■ WHAT TO PRODUCE ■
Start at the line below containing "Copyright © 2019" and stop at the line containing "Lösningar (432, 2436)". Repeat every line of that stretch exactly, and nothing outside it.

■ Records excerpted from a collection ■
+ + + + +

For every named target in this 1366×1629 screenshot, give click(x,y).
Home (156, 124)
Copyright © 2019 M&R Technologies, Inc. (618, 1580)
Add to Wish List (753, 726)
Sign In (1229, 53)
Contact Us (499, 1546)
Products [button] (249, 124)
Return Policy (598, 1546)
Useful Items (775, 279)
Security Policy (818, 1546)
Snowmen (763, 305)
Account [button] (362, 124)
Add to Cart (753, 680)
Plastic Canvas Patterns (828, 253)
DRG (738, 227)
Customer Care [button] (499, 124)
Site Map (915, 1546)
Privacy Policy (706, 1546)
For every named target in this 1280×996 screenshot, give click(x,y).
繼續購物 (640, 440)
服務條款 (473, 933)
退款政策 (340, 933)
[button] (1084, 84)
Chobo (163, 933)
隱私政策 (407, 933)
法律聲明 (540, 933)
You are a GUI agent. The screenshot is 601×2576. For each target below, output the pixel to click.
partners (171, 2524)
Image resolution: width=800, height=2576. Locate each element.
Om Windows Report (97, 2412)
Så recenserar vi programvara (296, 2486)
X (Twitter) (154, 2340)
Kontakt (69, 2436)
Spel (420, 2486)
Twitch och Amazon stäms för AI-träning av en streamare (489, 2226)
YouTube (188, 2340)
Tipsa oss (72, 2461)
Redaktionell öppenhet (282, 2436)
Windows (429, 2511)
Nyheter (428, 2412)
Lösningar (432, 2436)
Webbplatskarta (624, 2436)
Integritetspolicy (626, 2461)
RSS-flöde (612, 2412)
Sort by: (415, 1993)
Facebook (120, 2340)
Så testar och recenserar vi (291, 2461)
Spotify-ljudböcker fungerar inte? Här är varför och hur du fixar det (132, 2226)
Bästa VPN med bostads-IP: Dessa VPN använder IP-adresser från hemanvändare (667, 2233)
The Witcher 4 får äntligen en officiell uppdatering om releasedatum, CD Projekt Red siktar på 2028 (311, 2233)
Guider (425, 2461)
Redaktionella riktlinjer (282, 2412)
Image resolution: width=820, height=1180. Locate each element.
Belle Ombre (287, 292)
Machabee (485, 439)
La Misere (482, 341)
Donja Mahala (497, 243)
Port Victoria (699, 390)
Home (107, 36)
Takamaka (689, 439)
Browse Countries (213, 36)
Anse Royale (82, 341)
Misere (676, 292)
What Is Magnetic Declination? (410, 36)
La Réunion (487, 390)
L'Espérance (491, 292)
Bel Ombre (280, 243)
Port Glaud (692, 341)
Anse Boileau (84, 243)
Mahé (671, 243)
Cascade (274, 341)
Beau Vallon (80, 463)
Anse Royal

+ + + + +

■ RESPONSE FOR THIS EXERCISE ■
Copyright © 2019 M&R Technologies, Inc. (618, 1580)
Add to Wish List (753, 726)
Sign In (1229, 53)
Contact Us (499, 1546)
Products [button] (249, 124)
Return Policy (598, 1546)
Useful Items (775, 279)
Security Policy (818, 1546)
Snowmen (763, 305)
Account [button] (362, 124)
Add to Cart (753, 680)
Plastic Canvas Patterns (828, 253)
DRG (738, 227)
Customer Care [button] (499, 124)
Site Map (915, 1546)
Privacy Policy (706, 1546)
For every named target in this 1280×996 screenshot, give click(x,y).
繼續購物 (640, 440)
服務條款 (473, 933)
退款政策 (340, 933)
[button] (1084, 84)
Chobo (163, 933)
隱私政策 (407, 933)
法律聲明 (540, 933)
You are a GUI agent. The screenshot is 601×2576. For each target below, output the pixel to click.
partners (171, 2524)
Image resolution: width=800, height=2576. Locate each element.
Om Windows Report (97, 2412)
Så recenserar vi programvara (296, 2486)
X (Twitter) (154, 2340)
Kontakt (69, 2436)
Spel (420, 2486)
Twitch och Amazon stäms för AI-träning av en streamare (489, 2226)
YouTube (188, 2340)
Tipsa oss (72, 2461)
Redaktionell öppenhet (282, 2436)
Windows (429, 2511)
Nyheter (428, 2412)
Lösningar (432, 2436)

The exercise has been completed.